Telehealth News

Opening Up the OR: Using Telemedicine to Enhance Collaboration

A Pennsylvania hospital is using a real-time telemedicine link to help its OR doctors connect with specialists when needed. Doctors are also using the virtual visit platform to check in with the patient's family in the waiting room right after surgery.

Source: ThinkStock

By Eric Wicklund

- A Pennsylvania health system is seeing unexpected benefits in deploying telemedicine technology inside the operating room.

Abington Hospital –Jefferson Health, which comprises two Abington-area hospitals, six outpatient clinics and two urgent care facilities, put a virtual visit platform in its OR to enable clinicians to connect with specialists during an operation.
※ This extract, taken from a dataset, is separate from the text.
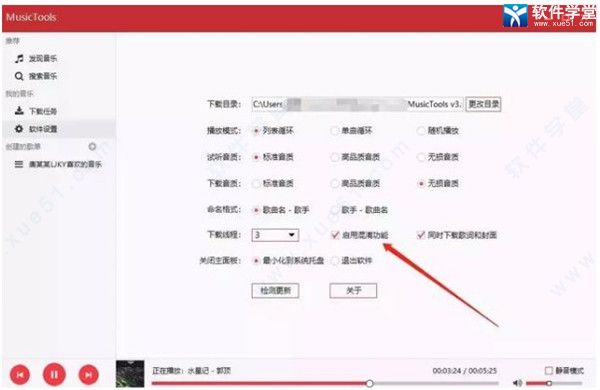Screen dimensions: 600x390
Task: Open 搜索音乐 magnifier icon in sidebar
Action: pos(19,76)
But physicians are also using the technology to connect with the patient’s family after surgery.

Mauricio Garrido, MD, a cardiothoracic surgeon, says the digital health link enables him to talk with the family moments after the surgery, rather than having them wait for him to get ready.

"Bringing this technology to the OR is in line with two of Jefferson Health's core values: putting people first and thinking differently,” he said in a press release issued by Jefferson Health. “We take immense pride in the service we provide to families with each patient we care for. This is demonstrated, in a very real way, by 'opening the blinds' to the classically inaccessible sanctum of the operating room and reimagining a more respectful experience for those waiting anxiously for their loved ones."

Aside from keeping the patient’s family informed, the telemedicine hookup also allows Garrido and his colleagues to connect at a moment’s notices with specialists in other locations over a secure audio-video link, a valuable resource during complicated cardiac procedures.

“This technology allows the surgeon to engage in critical conversations with other experts during the procedure with far fewer interruptions and without having to rely on sub-optimal audio connections to relay precise information,” the press release noted. “None of these consulted individuals are required to be onsite in the operating room.  In cases where a remote consult is performed immediately, Abington's surgical teams can potentially reduce a patient's time on bypass or under anesthesia.”

The health system is one of only a handful around the country now using live video conferencing technology in the OR, but those numbers are expected to rise as clinicians and administrators see the value of a virtual link to outside resources.

Many health systems, in fact are using a wide variety of telemedicine tools and technology in the OR, including robots and smart devices, And they’re experimenting with smartglasses and even digital assistant technology to gain quicker access to information during a surgery.

“The use of telemedicine to break the isolation of the operating room is a highly achievable goal,” Ronald C. Merrell, a surgeon with the Virginia Commonwealth University Health System, wrote in a June 2003 research article titled Telemedicine for the Operating Room of the Future. “An open operating room has information on demand for the personnel, fluid communication among operating room personnel, and broad interaction with the learner community and consultants.”

“In an operating room with significant data capture, the patient is brought into the process not only as a real person, but also as a huge data set that acquires all the events of the surgery,” he added. “The data include the visual, electrical, and mechanical events that define the surgical procedure. As part of a dynamic electronic medical record, they are available to those who are present and those who are asked to help from even a great distance away with real-time advice. The data are also available to those who seek to understand what happened to the patient afterwards for the purpose of root cause analysis, near miss analysis, instruction, or more accurate medical records.”

As healthcare continues to move toward a patient-centered method of care, expect more health systems to turn to telemedicine and mHealth to open the lines of communication with all members of the care team, including family and friends. They might find that a faster connection to the waiting room not only reduces stress, but improves the clinician’s workflow and creates a better pathway for post-operative care management and recovery.